Records from a collection:
------------------------------------------------------------

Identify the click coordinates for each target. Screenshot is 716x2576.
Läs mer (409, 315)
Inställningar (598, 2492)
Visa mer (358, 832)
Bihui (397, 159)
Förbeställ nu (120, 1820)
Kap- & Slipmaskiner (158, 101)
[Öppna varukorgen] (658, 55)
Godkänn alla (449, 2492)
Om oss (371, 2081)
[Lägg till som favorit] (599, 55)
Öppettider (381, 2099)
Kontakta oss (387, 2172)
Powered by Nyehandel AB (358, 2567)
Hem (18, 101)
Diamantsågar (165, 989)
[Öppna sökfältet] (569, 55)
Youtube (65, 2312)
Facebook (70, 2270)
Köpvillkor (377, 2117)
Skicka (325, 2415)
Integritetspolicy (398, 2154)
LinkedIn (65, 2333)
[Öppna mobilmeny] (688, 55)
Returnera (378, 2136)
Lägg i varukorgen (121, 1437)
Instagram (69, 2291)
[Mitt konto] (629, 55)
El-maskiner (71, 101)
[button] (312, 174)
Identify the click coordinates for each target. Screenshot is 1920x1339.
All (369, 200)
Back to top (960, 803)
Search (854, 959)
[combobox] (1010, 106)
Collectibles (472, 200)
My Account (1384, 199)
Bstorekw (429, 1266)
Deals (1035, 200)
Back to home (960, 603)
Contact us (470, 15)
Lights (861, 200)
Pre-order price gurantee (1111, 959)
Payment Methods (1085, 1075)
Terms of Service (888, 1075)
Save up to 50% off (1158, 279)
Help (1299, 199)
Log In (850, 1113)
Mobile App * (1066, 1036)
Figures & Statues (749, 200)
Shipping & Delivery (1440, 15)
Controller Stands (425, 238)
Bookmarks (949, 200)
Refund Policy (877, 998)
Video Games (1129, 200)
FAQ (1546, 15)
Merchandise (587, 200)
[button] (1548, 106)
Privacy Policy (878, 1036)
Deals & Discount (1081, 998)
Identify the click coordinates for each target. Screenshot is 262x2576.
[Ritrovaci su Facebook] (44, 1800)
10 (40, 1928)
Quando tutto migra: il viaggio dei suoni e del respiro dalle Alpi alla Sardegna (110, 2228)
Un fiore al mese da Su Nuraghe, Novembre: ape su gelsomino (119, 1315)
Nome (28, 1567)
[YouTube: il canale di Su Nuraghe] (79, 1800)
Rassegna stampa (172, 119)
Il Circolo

------------------------------------------------------------

Task prompt: Please write out the data again exactly as it stands.

Final answer:
Identify the click coordinates for each target. Screenshot is 716x2576.
Läs mer (409, 315)
Inställningar (598, 2492)
Visa mer (358, 832)
Bihui (397, 159)
Förbeställ nu (120, 1820)
Kap- & Slipmaskiner (158, 101)
[Öppna varukorgen] (658, 55)
Godkänn alla (449, 2492)
Om oss (371, 2081)
[Lägg till som favorit] (599, 55)
Öppettider (381, 2099)
Kontakta oss (387, 2172)
Powered by Nyehandel AB (358, 2567)
Hem (18, 101)
Diamantsågar (165, 989)
[Öppna sökfältet] (569, 55)
Youtube (65, 2312)
Facebook (70, 2270)
Köpvillkor (377, 2117)
Skicka (325, 2415)
Integritetspolicy (398, 2154)
LinkedIn (65, 2333)
[Öppna mobilmeny] (688, 55)
Returnera (378, 2136)
Lägg i varukorgen (121, 1437)
Instagram (69, 2291)
[Mitt konto] (629, 55)
El-maskiner (71, 101)
[button] (312, 174)
Identify the click coordinates for each target. Screenshot is 1920x1339.
All (369, 200)
Back to top (960, 803)
Search (854, 959)
[combobox] (1010, 106)
Collectibles (472, 200)
My Account (1384, 199)
Bstorekw (429, 1266)
Deals (1035, 200)
Back to home (960, 603)
Contact us (470, 15)
Lights (861, 200)
Pre-order price gurantee (1111, 959)
Payment Methods (1085, 1075)
Terms of Service (888, 1075)
Save up to 50% off (1158, 279)
Help (1299, 199)
Log In (850, 1113)
Mobile App * (1066, 1036)
Figures & Statues (749, 200)
Shipping & Delivery (1440, 15)
Controller Stands (425, 238)
Bookmarks (949, 200)
Refund Policy (877, 998)
Video Games (1129, 200)
FAQ (1546, 15)
Merchandise (587, 200)
[button] (1548, 106)
Privacy Policy (878, 1036)
Deals & Discount (1081, 998)
Identify the click coordinates for each target. Screenshot is 262x2576.
[Ritrovaci su Facebook] (44, 1800)
10 (40, 1928)
Quando tutto migra: il viaggio dei suoni e del respiro dalle Alpi alla Sardegna (110, 2228)
Un fiore al mese da Su Nuraghe, Novembre: ape su gelsomino (119, 1315)
Nome (28, 1567)
[YouTube: il canale di Su Nuraghe] (79, 1800)
Rassegna stampa (172, 119)
Il Circolo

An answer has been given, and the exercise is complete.